(384-322 B.C.)
Ancient Greece had many learned men. One of the most learned of them all was Aristotle. Two thousand years after he died, Europeans still did not believe easily anything which did not agree with his teachings. Even today people consider Aristotle one of the greatest thinkers who ever lived.
Aristotle's father was a doctor in the court of the King of Macedon, a country north of Greece. As a boy, Aristotle took a great interest in everything in the world around him. When he was only 17 he went to Athens to study with Plato, a famous Greek philosopher.
The word "philosophy" comes from the Greek words meaning "love" and "wisdom". To the Greeks, studying philosophy meant studying what we now call science. It meant also studying government and ideas of right and wrong.

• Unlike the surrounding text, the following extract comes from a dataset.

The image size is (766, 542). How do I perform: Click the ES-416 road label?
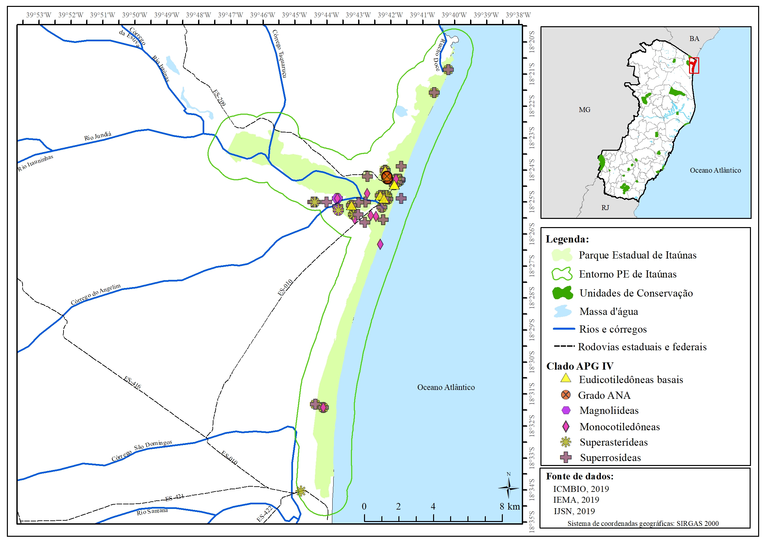point(132,382)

Aristotle stayed in Athens for 20 years. Besides studying with Plato he did a great deal of writing. He and Plato were good friends, but they did not always agree.
A few years after Plato died, Philip, then the king of Macedon, asked Aristotle to come there to teach his son. His son was Alexander, who became Alexander the Great. For seven years Aristotle was Alexander's tutor. He taught him all that he thought was best in the Greek way of living.
Aristotle then went back to Athens. He started a school of philosophy there. Today we know much more than Aristotle did about many things. We have gone far beyond him in science, for instance. But in all the centuries since Aristotle's time people have learned little about ways of thinking that Aristotle did not know.